> **Goal of the exercise**:
Go through the lines below. Copy those with "Given".

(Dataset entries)
------

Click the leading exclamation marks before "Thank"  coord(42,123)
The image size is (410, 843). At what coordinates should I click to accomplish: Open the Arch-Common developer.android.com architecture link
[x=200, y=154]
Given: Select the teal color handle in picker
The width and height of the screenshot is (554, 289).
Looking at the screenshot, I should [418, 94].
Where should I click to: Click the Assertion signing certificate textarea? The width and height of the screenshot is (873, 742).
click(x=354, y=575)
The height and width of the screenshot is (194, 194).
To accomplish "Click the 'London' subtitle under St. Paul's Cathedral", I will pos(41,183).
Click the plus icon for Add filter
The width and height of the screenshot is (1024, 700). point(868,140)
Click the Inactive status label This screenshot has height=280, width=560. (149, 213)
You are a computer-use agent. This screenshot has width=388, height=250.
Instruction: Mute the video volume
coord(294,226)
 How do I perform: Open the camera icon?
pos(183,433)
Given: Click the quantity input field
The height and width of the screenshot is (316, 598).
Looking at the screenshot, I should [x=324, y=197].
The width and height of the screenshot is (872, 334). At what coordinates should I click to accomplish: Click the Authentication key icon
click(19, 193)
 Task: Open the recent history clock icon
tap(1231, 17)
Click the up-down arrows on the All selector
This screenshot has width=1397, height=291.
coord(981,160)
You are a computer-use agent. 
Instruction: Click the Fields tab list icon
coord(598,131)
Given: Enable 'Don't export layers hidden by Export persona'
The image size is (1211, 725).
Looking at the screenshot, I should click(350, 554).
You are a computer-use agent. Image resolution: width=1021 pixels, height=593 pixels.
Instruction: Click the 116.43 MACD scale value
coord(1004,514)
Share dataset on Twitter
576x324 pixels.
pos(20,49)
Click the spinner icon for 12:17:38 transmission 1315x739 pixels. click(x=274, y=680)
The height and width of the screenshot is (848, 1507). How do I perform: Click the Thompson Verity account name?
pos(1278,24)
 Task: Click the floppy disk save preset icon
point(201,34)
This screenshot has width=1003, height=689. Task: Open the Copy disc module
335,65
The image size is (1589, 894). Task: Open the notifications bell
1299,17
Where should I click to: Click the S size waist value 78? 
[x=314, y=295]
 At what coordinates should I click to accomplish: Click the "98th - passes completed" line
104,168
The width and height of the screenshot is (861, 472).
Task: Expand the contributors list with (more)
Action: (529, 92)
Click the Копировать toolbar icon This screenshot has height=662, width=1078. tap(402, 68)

------

> **Answer**:
Given: Select the teal color handle in picker
Given: Click the quantity input field
Given: Enable 'Don't export layers hidden by Export persona'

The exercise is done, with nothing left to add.